> [INSTRUCTIONS TO FOLLOW] Reproduce each of the following items word for word, preserving every line as it appears.

════

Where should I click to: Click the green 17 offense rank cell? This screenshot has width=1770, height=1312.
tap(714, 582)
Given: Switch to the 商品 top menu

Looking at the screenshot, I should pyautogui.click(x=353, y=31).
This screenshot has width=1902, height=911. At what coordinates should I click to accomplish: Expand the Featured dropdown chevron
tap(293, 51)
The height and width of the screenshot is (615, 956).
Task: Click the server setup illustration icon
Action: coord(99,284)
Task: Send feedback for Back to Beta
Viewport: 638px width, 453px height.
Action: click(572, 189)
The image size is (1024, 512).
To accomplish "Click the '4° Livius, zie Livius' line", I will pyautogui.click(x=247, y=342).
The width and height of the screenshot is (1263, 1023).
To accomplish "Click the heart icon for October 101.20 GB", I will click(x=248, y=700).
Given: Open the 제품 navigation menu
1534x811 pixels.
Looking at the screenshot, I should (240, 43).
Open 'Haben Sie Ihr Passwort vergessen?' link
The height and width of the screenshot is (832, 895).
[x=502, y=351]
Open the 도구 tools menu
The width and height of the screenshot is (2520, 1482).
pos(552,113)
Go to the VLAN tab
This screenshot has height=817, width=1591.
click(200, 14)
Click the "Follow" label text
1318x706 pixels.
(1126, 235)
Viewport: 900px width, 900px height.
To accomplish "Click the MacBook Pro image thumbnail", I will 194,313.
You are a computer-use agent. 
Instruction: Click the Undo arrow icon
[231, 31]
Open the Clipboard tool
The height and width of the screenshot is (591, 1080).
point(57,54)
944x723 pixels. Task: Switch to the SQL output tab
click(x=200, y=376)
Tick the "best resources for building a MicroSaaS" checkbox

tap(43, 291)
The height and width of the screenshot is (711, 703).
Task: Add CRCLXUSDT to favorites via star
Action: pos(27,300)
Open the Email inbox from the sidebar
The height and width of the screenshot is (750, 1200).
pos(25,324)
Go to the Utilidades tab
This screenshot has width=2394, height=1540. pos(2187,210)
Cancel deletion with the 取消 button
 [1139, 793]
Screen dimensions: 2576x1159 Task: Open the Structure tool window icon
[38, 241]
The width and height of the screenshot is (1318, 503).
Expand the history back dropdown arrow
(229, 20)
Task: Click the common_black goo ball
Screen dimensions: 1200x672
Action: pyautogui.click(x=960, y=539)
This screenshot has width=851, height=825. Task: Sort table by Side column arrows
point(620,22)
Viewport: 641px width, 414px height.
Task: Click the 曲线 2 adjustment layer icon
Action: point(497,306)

════

> [CORRECT RESULT]
Where should I click to: Click the green 17 offense rank cell? This screenshot has width=1770, height=1312.
tap(714, 582)
Given: Switch to the 商品 top menu

Looking at the screenshot, I should pyautogui.click(x=353, y=31).
This screenshot has width=1902, height=911. At what coordinates should I click to accomplish: Expand the Featured dropdown chevron
tap(293, 51)
The height and width of the screenshot is (615, 956).
Task: Click the server setup illustration icon
Action: coord(99,284)
Task: Send feedback for Back to Beta
Viewport: 638px width, 453px height.
Action: click(572, 189)
The image size is (1024, 512).
To accomplish "Click the '4° Livius, zie Livius' line", I will pyautogui.click(x=247, y=342).
The width and height of the screenshot is (1263, 1023).
To accomplish "Click the heart icon for October 101.20 GB", I will click(x=248, y=700).
Given: Open the 제품 navigation menu
1534x811 pixels.
Looking at the screenshot, I should (240, 43).
Open 'Haben Sie Ihr Passwort vergessen?' link
The height and width of the screenshot is (832, 895).
[x=502, y=351]
Open the 도구 tools menu
The width and height of the screenshot is (2520, 1482).
pos(552,113)
Go to the VLAN tab
This screenshot has height=817, width=1591.
click(200, 14)
Click the "Follow" label text
1318x706 pixels.
(1126, 235)
Viewport: 900px width, 900px height.
To accomplish "Click the MacBook Pro image thumbnail", I will 194,313.
You are a computer-use agent. 
Instruction: Click the Undo arrow icon
[231, 31]
Open the Clipboard tool
The height and width of the screenshot is (591, 1080).
point(57,54)
944x723 pixels. Task: Switch to the SQL output tab
click(x=200, y=376)
Tick the "best resources for building a MicroSaaS" checkbox

tap(43, 291)
The height and width of the screenshot is (711, 703).
Task: Add CRCLXUSDT to favorites via star
Action: pos(27,300)
Open the Email inbox from the sidebar
The height and width of the screenshot is (750, 1200).
pos(25,324)
Go to the Utilidades tab
This screenshot has width=2394, height=1540. pos(2187,210)
Cancel deletion with the 取消 button
 [1139, 793]
Screen dimensions: 2576x1159 Task: Open the Structure tool window icon
[38, 241]
The width and height of the screenshot is (1318, 503).
Expand the history back dropdown arrow
(229, 20)
Task: Click the common_black goo ball
Screen dimensions: 1200x672
Action: pyautogui.click(x=960, y=539)
This screenshot has width=851, height=825. Task: Sort table by Side column arrows
point(620,22)
Viewport: 641px width, 414px height.
Task: Click the 曲线 2 adjustment layer icon
Action: point(497,306)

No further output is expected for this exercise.